On the other end of the writing spectrum, is writing without giving much care to the sentence structure or words used. The focus is on the content and cohesion. Is the story flowing? This is the zoomed-out approach.

At different periods of the writing process, you have to bounce between these two extremes, focusing on the details or the big picture. But what do we do first? What’s most important? Best selling author James Patterson gave advice to budding writers, “Don’t write the sentences. Write the story.”

Often, new writers get caught up in the details. That the sentence is king. After all, put together enough beautiful phrases and an article or book will emerge. But Patterson’s recommendation isn’t to negate the impact of polished prose, it’s that polished writing is nothing if the story is not in place. The story is what matters.

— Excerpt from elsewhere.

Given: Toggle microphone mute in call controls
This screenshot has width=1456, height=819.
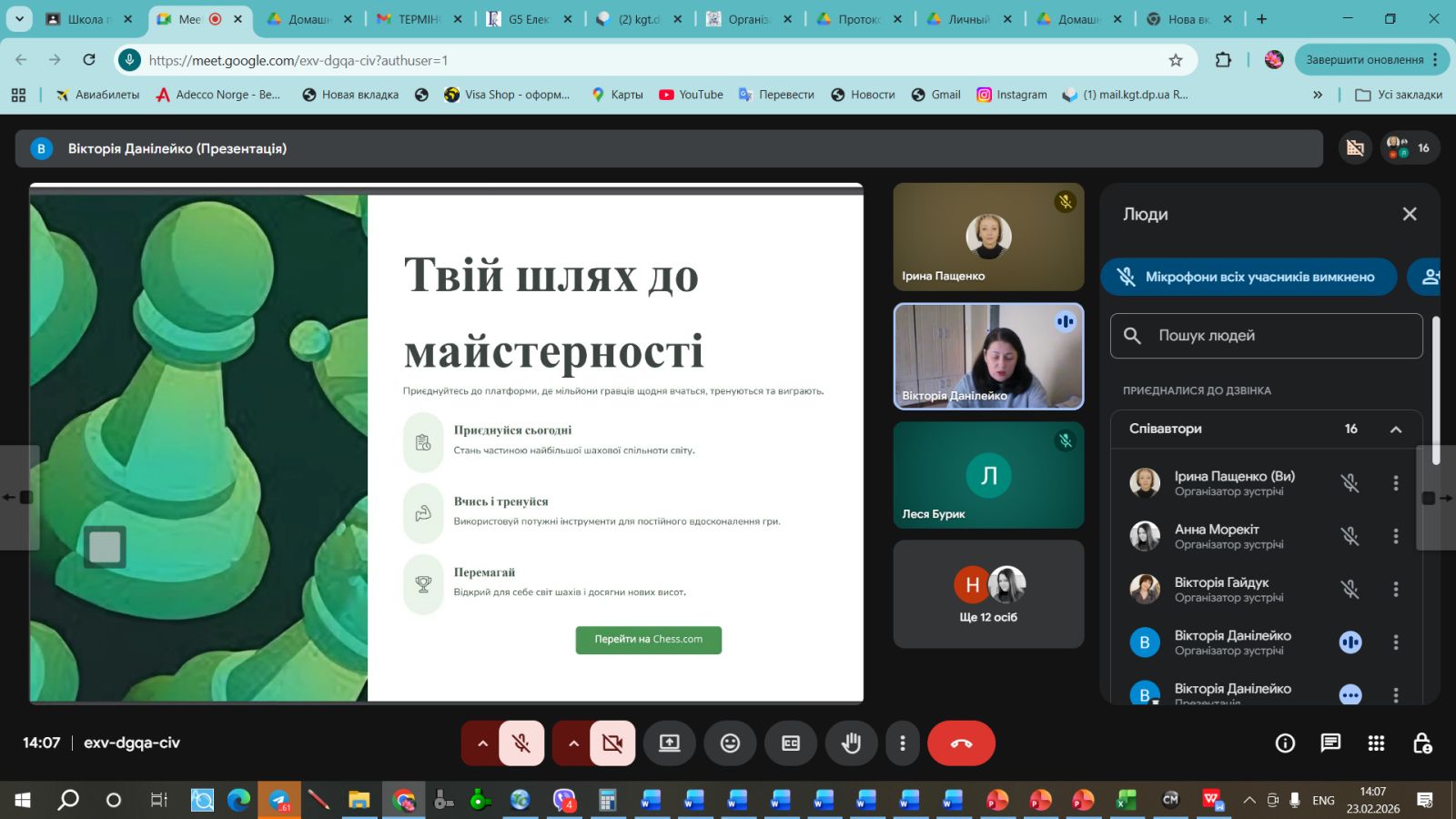Looking at the screenshot, I should pos(521,743).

Now, think about this lesson for coaching. We have the details level; individual workouts. And we have the zoomed out story level; the balance and flow of training. As coaches, we spend an awful lot of time obsessing over the details. Should we do 10x400m or 8x400m? Do we need a minute rest or 90 seconds? Should they be run in 65 seconds or 63 seconds?

Those details matter. But not before you have a plan in place. A cohesive and flowing story that’s designed to take the athlete from point A to point B. It’s not about the individual workouts, it’s how they connect and work together. Those 400’s mean nothing without the surrounding work; the longer and shorter repeats, the recovery runs.

Before you get to the individual workout level, you need to see how everything flows and connects. That’s what great coaches do. Take Arthur Lydiard, widely known for his high volume training. The magic of Lydiard wasn’t in the miles run. It’s that for his athletes, he developed and tinkered with a system designed to develop the various attributes of his runners to the right amount at the right time.

He found that when he started with endurance work, then layered on hills and sprints, before adding more interval work. All while keeping the long run. His athletes performed best when it counted. It’s the flow. The integration. The understanding that when his original athletes were doing intervals 4-5 days a week, he needed something to counterbalance the speed, so the weekly long run was kept.

It’s fun to get caught in the details. That’s where experimentation arises. But before you get to that level, make sure the story flows.